Caring about climate change and using your money to help rather than harm the planet is increasingly important to many of us.
Financial services companies have cottoned on to this and many more have begun to offer mortgages, loans and savings accounts and other products branded as ‘green’.
For example, a spattering of green mortgages designed to reward borrowers financially for making their homes more energy efficient launched over the summer.
Meanwhile, Nest, the national pension scheme provider set up to house auto-enrolment retirement savings, announced plans last month to ditch carbon heavy investments and funds where they could not demonstrate progress towards a cleaner future.

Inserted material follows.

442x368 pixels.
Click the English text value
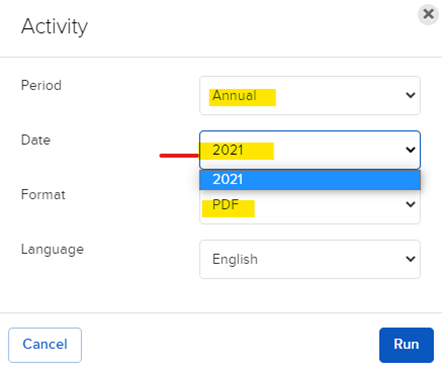coord(235,259)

Light bulb moment: Quite suddenly, greener finance has become mainstream
As part of the bigger picture, former Bank of England governor Mark Carney highlighted the financial risk that climate change poses to the world economy in December last year.
In June this year, British film director Richard Curtis started a new campaign, Make My Money Matter, encouraging British people to put their pensions into investments they feel matter.

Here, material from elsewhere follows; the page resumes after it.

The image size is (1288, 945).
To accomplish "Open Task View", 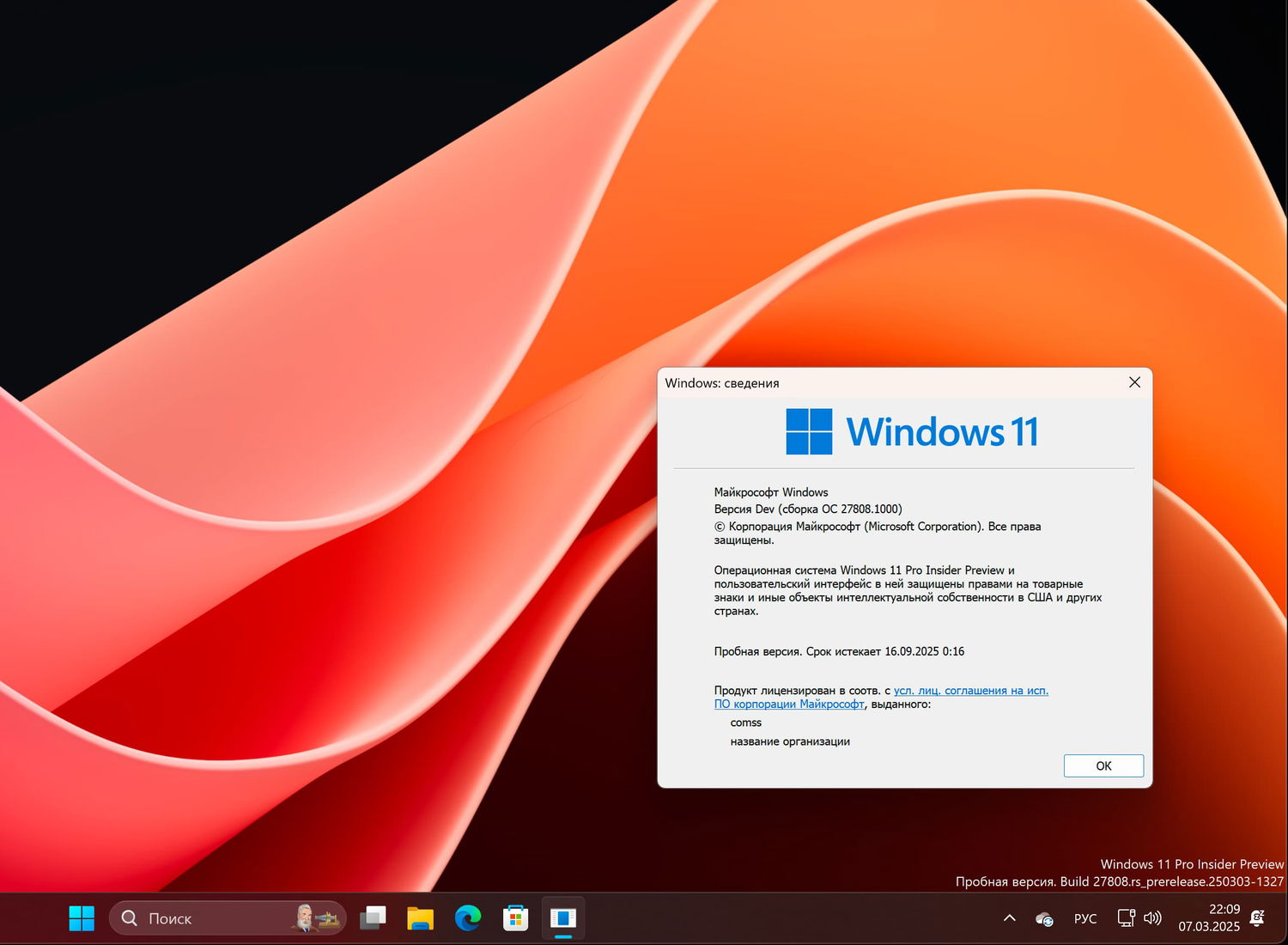I will point(373,918).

Quite suddenly, greener finance has become more mainstream. But it’s still early days and there are many ways that firms claim to be contributing positively to the fight against climate change.
Some are clearer than others.
If you’re considering giving your personal finances a green makeover but don’t know where to start, this is the guide for you.

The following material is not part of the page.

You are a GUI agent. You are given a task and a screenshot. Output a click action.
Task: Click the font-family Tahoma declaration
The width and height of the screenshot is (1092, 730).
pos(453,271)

This is Money has done the digging and pulled together the top offers that can help you make your money a little greener and your conscience a little lighter.
Research from E.ON in September this year found that 89 per cent of prospective homeowners are now more interested in finding sustainable homes.
Four our of five said they would choose solar panels and efficient boilers over having a garden. Lucky then that more mortgage deals are emerging to support that move.
In August, government unveiled a green homes grant available to those making energy efficient improvements to their homes
Ecology Building Society is the original green lender and savings provider, established in 1981 by members who wanted to start a building society to help finance environmental building renovations and support sustainable development.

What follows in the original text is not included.